Each financing method affects the ROI and repayment risk. Bank loans increase interest burden but also allow you to scale faster.
8. Risks and Mitigation
While the returns look promising, real estate investment in Kenya—especially in developing towns like Joska—comes with risks:
Common Risks:
- Low occupancy due to poor design or oversupply
- Approval delays from county or NEMA
- Cost overruns from poor planning or contractor disputes
- Tenant default or damage
Mitigation Measures:
- Conduct market research before design
- Hire qualified architects and QS to avoid cost shocks
- Use experienced local contractors
- Build in phases to reduce financial exposure
- Invest in tenant screening and property management
With due diligence, these risks can be managed effectively.

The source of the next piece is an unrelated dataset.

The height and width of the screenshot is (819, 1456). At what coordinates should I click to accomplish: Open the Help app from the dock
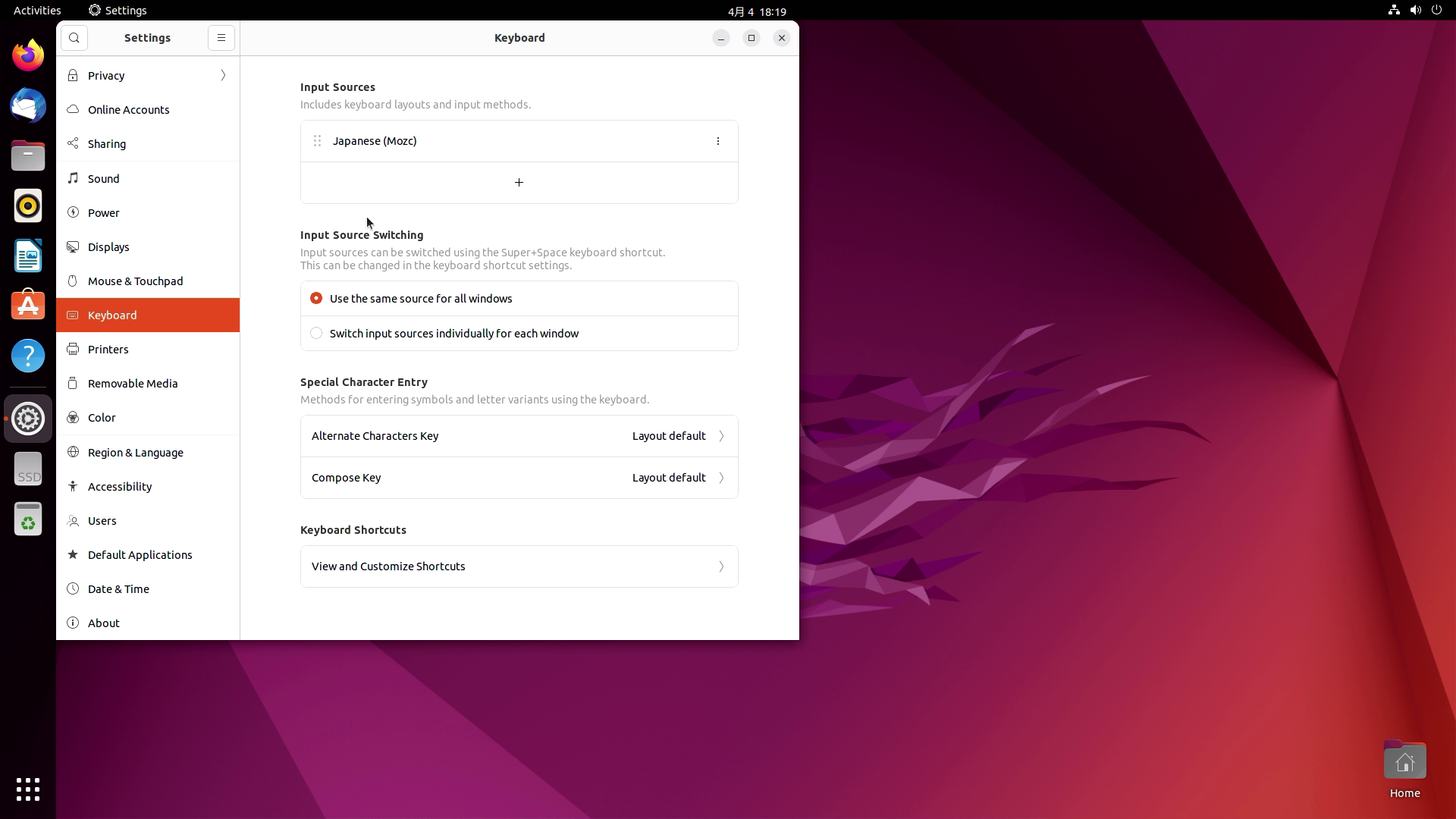click(27, 355)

9. Why Joska Is Still a Smart Bet
Despite the risks, Joska remains one of the most promising towns for apartment development along the Nairobi-Machakos corridor.
Reasons to consider Joska property investment include:
- Kangundo Road expansion: Enhances access and property value
- Increased rural-urban migration: Driven by Nairobi’s high costs
- Emerging institutions: Schools, shopping centers, and churches are setting up
- Affordable land: Lower entry cost compared to nearby towns like Ruai or Kamulu
- Growing rental demand: Driven by working-class tenants and young families
Joska offers strong long-term appreciation potential along with decent rental yields.
10. Conclusion: Is Building an Apartment in Joska with 60M Worth It?
For investors looking to build an apartment with 60 million in Kenya, Joska offers an attractive blend of affordability, demand, and growth potential. A well-designed G+3 or G+4 apartment block can generate over Kshs. 1.6M net annually, with potential for value appreciation.
While ROI for apartments in Kenya depends on many variables, Joska presents one of the most balanced opportunities in the affordable housing segment.
Ready to invest in apartments for rent in Joska? Start by consulting local architects, land agents, and financial experts to perform a detailed feasibility study. The earlier you invest, the better your long-term returns could be.